# grizzly



## 3285jeff (Sep 12, 2013)

I bought this saw and im sure all the saws they sell has this issue,,if the saw is unplugged and you go to plug it up it will come on,,,in other words if the power is intruped ,,,the saw will come back on when power comes on,,,and I called grizzly hoping to get a replacement switch,,which is a magnetic switch,,the person that I spoke with in tec support told me the switch was a shop fox d2751,,and I offered to pay for it and he said no,,he would send it to me free of charge,,,i waited for about 2 weeks for the part and I called grizzly and there was no record of anyone talking to me and was told if I wanted the part I would have to pay for it,,,which the part was only 6.19,,,now its not the price of the part this review got wrote,,,its because grizzly does not care about their customers or what the tecs tell the customers,,,grizzly has no integrity whatsoever,,,and needless to say I caught them in a lie,,i cant speak for anyone else,,,but I do not like liers and I like for someone to do what they say,,,let me put this another way,,,,,for 6.12 cents they would not back up what their tecs said,,,i cant speak for anyone else,,but I would buy elsewhere,,,and the saw is the go833p


----------



## Heyoka (Oct 21, 2018)

The US does not have the same safety standards as the rest of the world, most US woodworking tools come back on after restoring power.
As for your experience with Grizzly.. what can I say, the left hand doesn't know what the right hand is doing….


----------



## GR8HUNTER (Jun 13, 2016)

are you sure it is a mag. switch ? they ushally work the other way plus for only cost of 6.19 i highly doubt it is mag. are you sure it is wired correctly ? :<)))


----------



## 3285jeff (Sep 12, 2013)

I just bought the saw,,i assumed it is wired correctly,,i have owned delta and dewalt table saws and never had this trouble with it starting up like this,,,,and honestly I don't know what kind of switch this is,,this is what they told me at grizzly,,i called them looking for advice and how to correct the problem,,and they didn't know anymore than I did,,


----------



## CaptainKlutz (Apr 23, 2014)

Sorry for your issues. Grizzly CS has been about 50% useful last couple times I needed them. During last adventure, they didn't ship the replacement part due shipping error for an entire week. But when I complained they upgraded to expedited shipping for free, so it was hard to get too upset?

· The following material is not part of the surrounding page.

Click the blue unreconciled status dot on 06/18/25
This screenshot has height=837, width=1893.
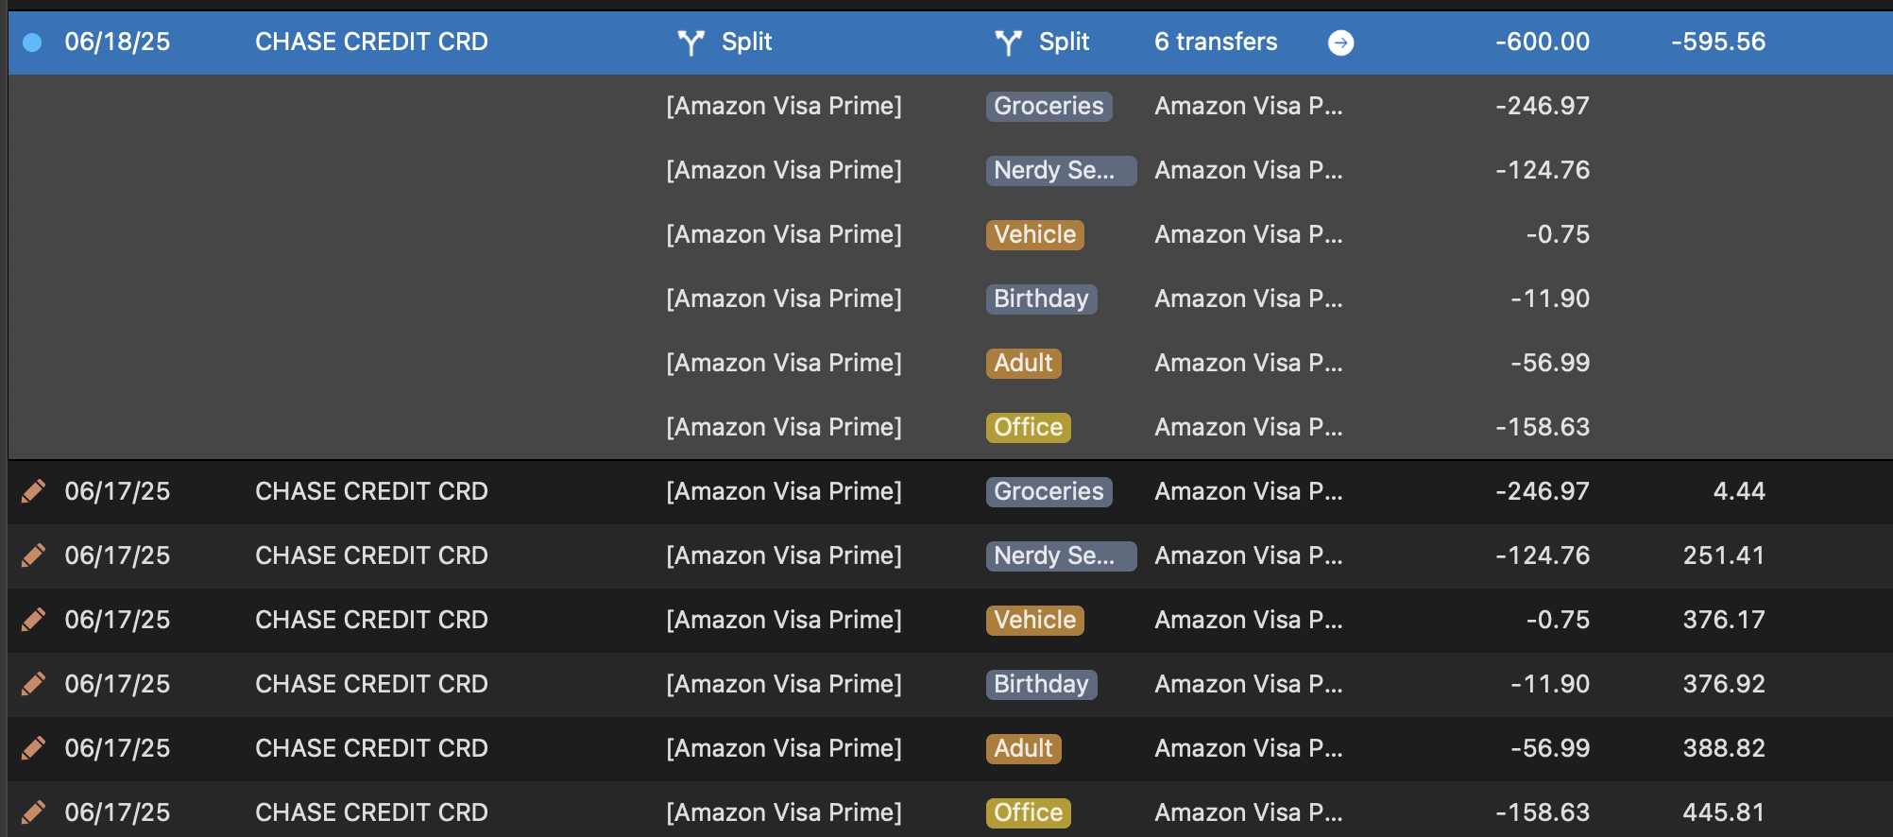[x=32, y=43]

BTW - Something is wacky with your issue?

1) The shop fox d2751 is not the switch listed in parts list for that g0833P saw? The switch listed is KEDU HY56, Grizzly P0833P222 for $22.50.

2) The KEDU HY56 is popular Chinese made switch on power tools. It is sold as Woodstock D4151, or Powertec 71007. These switches are not magnetic switches. If power is off, and switch is on; tool will turn on when power is restored.

Finding a magnetic switch for 110/220v 2HP operation with paddle stop is hard. Most require custom mounting box, or don't offer a paddle stop for emergencies. At least I haven't been able to find any? The only other option is full blown magnetic motor starter, which is not required per electrical code on motors 2Hp or less in US.

if you expect saw to have magnetic starter and stay off when plugged in with switch engaged;
Best Luck as your saw is operating as designed?

Cheers!


----------



## Woodbum (Jan 3, 2010)

My Grizzly 1023 has a mag switch and when the power is interrupted, and then comes back on; the saw DOES NOT COME ON unless you turn the power on at the switch. But then again, the 1023 is a 3hp, 230 volt saw, and I think that your saw is not. Sorry you had a bad experience with Griz customer service. I have had just the opposite experience. Their customer service folks have always been helpful and followed through with their service. They always solved my issue, and did what they said they would do. Hope you get your problem solved to your satisfaction. Good luck, work safely and have fun


----------